Under 12(g)(2), however, you only get the one motion to dismiss:

a party that makes a motion under this rule must not make another motion under this rule raising a defense or objection that was available to the party but omitted from its earlier motion.

So you've got to wait for a 12(c) motion or SJ for your ham-handed opponents to get what they've got coming to them. That's just how it goes.

But what happens if, after you file your motion, the plaintiff amends shoring up the issues you briefed, but maintaining the same woefully deficient script. Can you now move to dismiss on that issue, now that your prior grounds are a bit shakier?

No, no you can't.

That was the holding in OpenTV, Inc. v. Pinterest, Inc., C.A. No. 24-1301-JCG (D. Del. July 16, 2025). Pinterest had moved to dismiss the complaint on a Raindance-esque grounds that the complaint failed to contain sufficient detail about how their product allegedly infringed.
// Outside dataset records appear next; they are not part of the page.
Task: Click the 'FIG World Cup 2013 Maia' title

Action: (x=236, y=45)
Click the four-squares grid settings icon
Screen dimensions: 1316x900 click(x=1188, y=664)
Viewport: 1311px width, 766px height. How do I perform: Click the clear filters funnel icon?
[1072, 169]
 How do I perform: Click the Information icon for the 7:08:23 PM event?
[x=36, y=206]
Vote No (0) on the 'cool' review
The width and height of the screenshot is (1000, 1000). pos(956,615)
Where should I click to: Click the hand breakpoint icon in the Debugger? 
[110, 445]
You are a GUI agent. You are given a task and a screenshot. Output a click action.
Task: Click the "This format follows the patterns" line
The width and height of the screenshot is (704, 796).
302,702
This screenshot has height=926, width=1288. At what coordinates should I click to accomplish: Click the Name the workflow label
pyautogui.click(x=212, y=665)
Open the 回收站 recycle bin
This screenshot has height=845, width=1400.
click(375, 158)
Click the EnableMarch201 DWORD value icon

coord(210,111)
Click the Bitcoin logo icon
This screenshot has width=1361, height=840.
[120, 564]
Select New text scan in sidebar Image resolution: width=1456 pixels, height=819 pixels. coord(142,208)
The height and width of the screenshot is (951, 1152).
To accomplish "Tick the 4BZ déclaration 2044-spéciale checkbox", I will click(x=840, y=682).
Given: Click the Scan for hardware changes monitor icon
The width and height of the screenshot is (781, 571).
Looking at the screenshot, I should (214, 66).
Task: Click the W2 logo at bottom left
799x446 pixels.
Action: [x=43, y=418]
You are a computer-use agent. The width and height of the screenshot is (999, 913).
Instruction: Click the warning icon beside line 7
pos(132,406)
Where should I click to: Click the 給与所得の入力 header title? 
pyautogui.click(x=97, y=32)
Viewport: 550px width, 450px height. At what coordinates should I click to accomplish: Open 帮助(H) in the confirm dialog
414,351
Rather than file an opposition brief, Plaintiff responded by amending its complaint to add more than 50 pages of detail on how Pinterest's produce infringed.

Pinterest then filed another 12(b)(6) motion arguing that several patents-in-suit were invalid under 101 -- a theory not incuded in the earlier briefing.

Judge Choe-Groves held that this theory was waived under 12(g)(2) and denied the motion to dismiss:

Pinterest’s First Motion to Dismiss was expressly brought under Rule 12 and argued only that OpenTV failed to plausibly plead any theory of infringement of the Patents. The motion did not raise the issue of patent eligibility under § 101. Because Defendant’s First Motion to Dismiss failed to raise patent eligibility, the defense can only be raised in the Second Motion to Dismiss if the motion qualifies for an exception under Rule 12(h)(2) or (3) . . . .
Because Pinterest’s Second Motion to Dismiss does not cite any new allegations from the Amended Complaint, Pinterest was in a position to challenge patent eligibility when it filed the First Motion to Dismiss and failed to do so.

Id. at 5-6 (internal citations omitted).

Notably, the Court rejected the argument that denying the motion on these grounds was inefficient because it could simply be re-reaised as a motion for judgment on the pleadings:

The Third Circuit Court of Appeals is clear that trial courts should favor application of Rule 12(g)(2), even when the interest of judicial efficiency might hint at the opposite approach. Considering the guidance of the Third Circuit Court of Appeals and the plain language of Rule 12(g)(2), the Court is not inclined to permit successive motions to dismiss.
Pursuant to Rule 12(g)(2), the Court concludes that Pinterest waived its patent eligibility arguments. Pinterest’s Second Motion to Dismiss is denied without prejudice and Pinterest may refile its patent eligibility arguments in a different pleading allowed by Rule 12(h)(2).

Id. at 8.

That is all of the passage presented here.